SET EXERCISE >> Report how many lines of the listing below contain the word "arrow", and reply with the number alone.

EXERCISE MATERIAL >>
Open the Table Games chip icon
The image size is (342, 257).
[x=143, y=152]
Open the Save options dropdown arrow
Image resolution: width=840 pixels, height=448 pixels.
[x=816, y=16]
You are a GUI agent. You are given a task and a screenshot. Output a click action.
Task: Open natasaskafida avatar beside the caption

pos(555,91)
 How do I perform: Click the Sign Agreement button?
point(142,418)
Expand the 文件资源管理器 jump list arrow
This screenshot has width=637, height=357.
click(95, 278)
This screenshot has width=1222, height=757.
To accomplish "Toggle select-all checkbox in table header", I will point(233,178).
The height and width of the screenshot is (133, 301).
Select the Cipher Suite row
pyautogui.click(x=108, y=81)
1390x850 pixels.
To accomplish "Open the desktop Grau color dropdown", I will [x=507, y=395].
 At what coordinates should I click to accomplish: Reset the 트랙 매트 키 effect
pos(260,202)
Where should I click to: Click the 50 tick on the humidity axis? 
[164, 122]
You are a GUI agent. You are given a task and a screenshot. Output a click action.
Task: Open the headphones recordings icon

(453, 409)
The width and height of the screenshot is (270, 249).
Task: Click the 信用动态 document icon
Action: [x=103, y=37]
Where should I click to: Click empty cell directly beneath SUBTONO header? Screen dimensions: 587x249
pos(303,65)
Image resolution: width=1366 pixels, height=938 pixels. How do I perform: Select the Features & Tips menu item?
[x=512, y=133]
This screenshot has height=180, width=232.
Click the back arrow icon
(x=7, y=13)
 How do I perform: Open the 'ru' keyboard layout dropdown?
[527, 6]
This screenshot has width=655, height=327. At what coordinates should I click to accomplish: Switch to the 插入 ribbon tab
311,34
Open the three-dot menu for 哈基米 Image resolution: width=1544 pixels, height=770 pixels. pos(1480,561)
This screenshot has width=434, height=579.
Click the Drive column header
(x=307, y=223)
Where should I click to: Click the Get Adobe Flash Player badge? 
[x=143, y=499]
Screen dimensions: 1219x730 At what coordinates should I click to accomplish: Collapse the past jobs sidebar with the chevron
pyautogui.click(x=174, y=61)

THE RESPONSE >> 3